Another way to democratize large models is distillation — a method in which a small model is trained not on original data, but on output predictions (logits) of a more powerful teacher model. Such data is a much richer source of information than the text on which the original model was trained. An example of a distilled model would be 1B and 3B versions of Llama 3.2easily accessible for use.

Distillation and quantization offer hope that the closed training methods described in the previous section have a chance to reach enthusiasts in the form of open scales and be applicable on consumer hardware.

Alternative architectures

All the previously listed methods mainly affect the nuances of model training, the data on which it is trained, and optimization of inference, but do not change the classical GPT architecture itself. Therefore, it is interesting to consider what changes could allow the architecture to be adjusted to the features of local inference.

Here we must immediately make one remark that many alternative architectures are now literally in a stalemate. Most ideas that show results on small models do not show results on industrial data volumes, which makes it very difficult to transfer academic research to industry. An example would be an article about Mamba architecture, which did not make it to the conference because the authors “did not check” the scaling trajectories for a model with more than one and a half billion parameters. Therefore, most ideas are naturally in limbo, unable to be either confirmed or refuted.

Among the architectures that have made their way into the light, we can distinguish MoE (Mixture of Experts) models, which are a construction of architecturally identical LLMs called experts, and a router model, which, depending on the context, selects which experts should be selected to predict the next token . The very idea that during token processing the model can use only part of its weights allows not only to speed up the calculation of the model, but also to bypass the limitation on the size of the model, juggling scales experts located at a particular moment in the GPU memory. While capacity is no longer an issue, they are still limited by memory access speed. In unrelated good news, they are already being investigated. methods improving small models by turning them into MoE models.
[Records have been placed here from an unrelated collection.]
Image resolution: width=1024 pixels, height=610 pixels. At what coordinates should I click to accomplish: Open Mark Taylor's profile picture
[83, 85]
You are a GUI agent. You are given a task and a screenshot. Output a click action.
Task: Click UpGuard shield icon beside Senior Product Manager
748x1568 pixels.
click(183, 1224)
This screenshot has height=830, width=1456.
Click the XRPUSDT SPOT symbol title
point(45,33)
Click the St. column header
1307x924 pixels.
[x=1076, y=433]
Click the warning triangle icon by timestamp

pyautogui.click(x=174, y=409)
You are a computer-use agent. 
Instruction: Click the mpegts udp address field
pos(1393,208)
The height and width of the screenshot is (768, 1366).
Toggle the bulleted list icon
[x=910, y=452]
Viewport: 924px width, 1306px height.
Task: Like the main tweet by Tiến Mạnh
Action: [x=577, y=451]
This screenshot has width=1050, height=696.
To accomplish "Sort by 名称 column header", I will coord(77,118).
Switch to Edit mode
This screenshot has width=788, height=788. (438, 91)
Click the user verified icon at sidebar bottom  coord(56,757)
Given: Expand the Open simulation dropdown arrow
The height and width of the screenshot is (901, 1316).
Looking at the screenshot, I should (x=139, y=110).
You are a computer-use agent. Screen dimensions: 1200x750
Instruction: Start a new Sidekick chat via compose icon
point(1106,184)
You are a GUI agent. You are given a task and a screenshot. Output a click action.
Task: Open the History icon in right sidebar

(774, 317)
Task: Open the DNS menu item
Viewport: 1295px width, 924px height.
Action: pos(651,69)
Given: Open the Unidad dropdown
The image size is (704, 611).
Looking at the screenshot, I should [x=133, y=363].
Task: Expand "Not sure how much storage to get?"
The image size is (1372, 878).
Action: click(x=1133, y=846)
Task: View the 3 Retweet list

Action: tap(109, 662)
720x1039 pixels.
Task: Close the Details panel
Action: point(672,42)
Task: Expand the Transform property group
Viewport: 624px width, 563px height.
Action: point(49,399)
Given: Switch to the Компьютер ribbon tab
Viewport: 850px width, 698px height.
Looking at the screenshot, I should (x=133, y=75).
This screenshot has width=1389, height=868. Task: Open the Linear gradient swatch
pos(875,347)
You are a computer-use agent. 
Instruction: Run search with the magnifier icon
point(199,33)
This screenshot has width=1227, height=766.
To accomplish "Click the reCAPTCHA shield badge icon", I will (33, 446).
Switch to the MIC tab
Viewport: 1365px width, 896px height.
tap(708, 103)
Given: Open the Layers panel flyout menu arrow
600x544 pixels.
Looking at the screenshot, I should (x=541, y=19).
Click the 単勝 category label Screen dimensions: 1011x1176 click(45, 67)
It seems that to solve the central problem of GPU recycling efficiency, it is necessary to use fewer parameters, but use them several times. A similar idea has been mentioned before in Tree of Thought methods, where multiple reasoning could be generated from the same prompt, creating independent reasoning in parallel. But it would be great if this idea were applied more generally. Thus, the idea of using the same weights has already been used in encoder networks ALBERT And Universal Transformersbut at least it works for GPT is underwayI didn’t find any breakthrough results.

Among the ideas in this direction, I would like to note the idea of introducing “empty” tokens, the main purpose of which is not to provide new information or generate text, but to provide the text model with additional space for storing intermediate data and performing additional calculations. Quite a simple approach proposed in the original articlewhich scatters these tokens randomly throughout the text, is already showing good results, but does not yet answer the question of how to use a similar idea in a more general form.

Conclusion

As you can see, today attempts to transfer large language models to local user devices face serious technical limitations, but the success of quantization and distillation methods allows us to believe that the progress of industrial models will also be available for local use. Research conducted by the academic community and enthusiasts also provides hope that the singularity will not occur behind closed doors.